_Required action_: Give back exactly the lines from the "Click the search magnifier icon in top navbar" line to the final line of the records, and only those, minus any pictures.

BEGIN Data provided

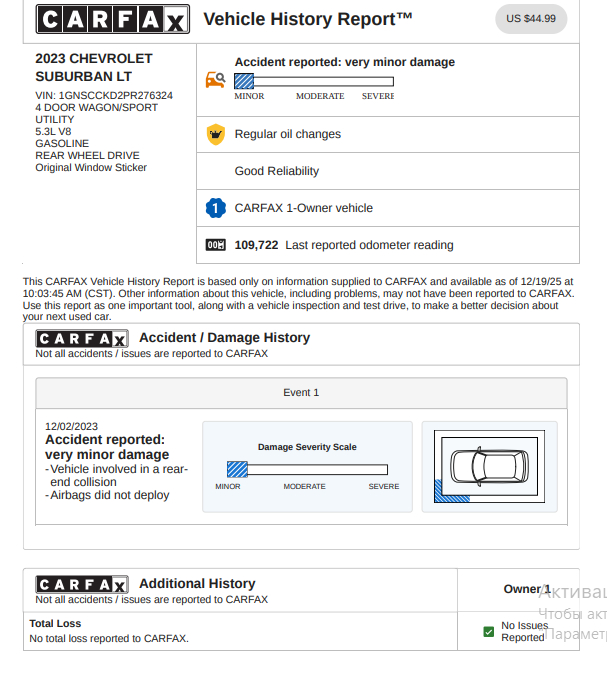Click the 109,722 odometer value
607x682 pixels.
click(256, 245)
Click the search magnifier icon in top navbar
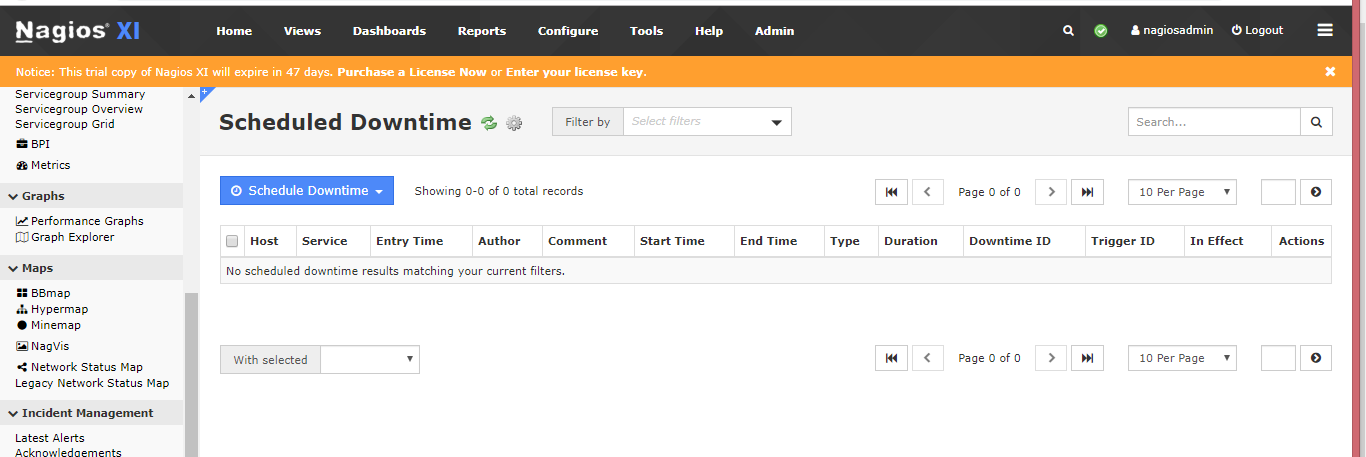Image resolution: width=1366 pixels, height=457 pixels. (1068, 31)
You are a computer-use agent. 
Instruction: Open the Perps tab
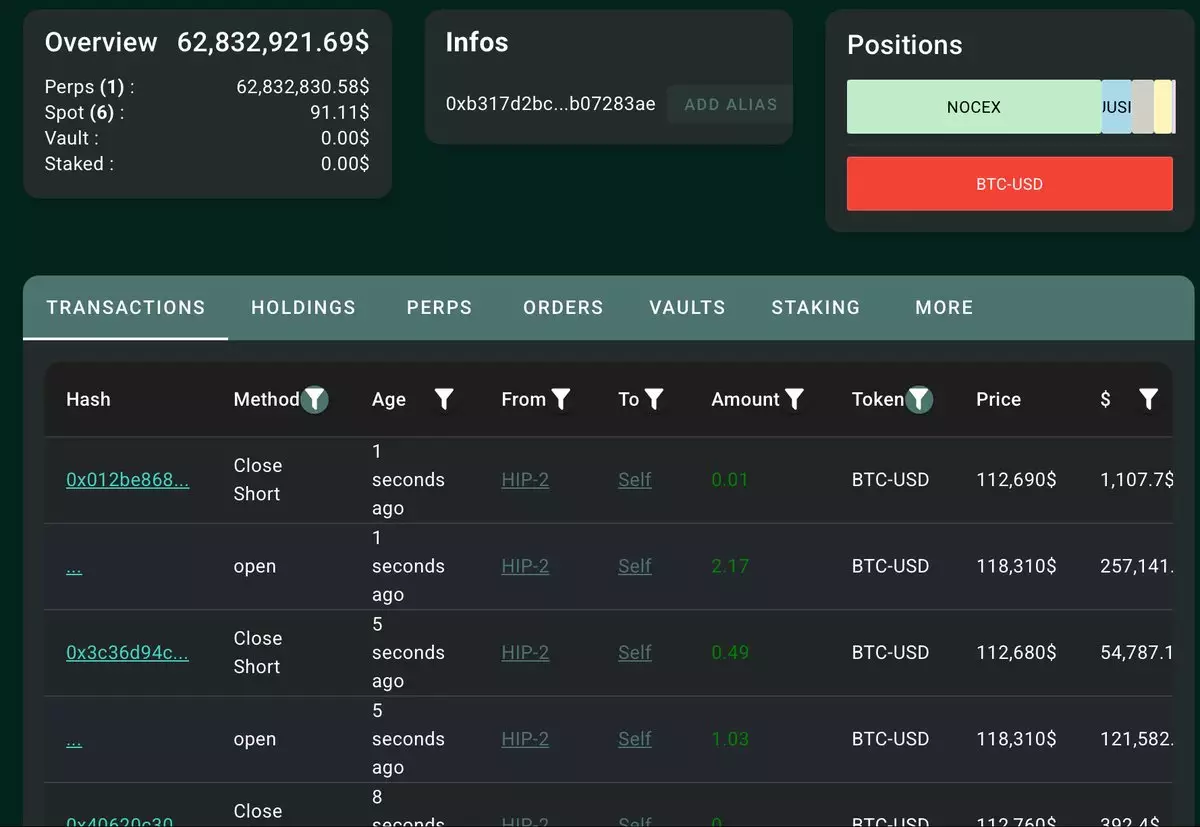(439, 308)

END Data provided

_Problem solution_:
Click the search magnifier icon in top navbar
Image resolution: width=1366 pixels, height=457 pixels. (1068, 31)
You are a computer-use agent. 
Instruction: Open the Perps tab
(439, 308)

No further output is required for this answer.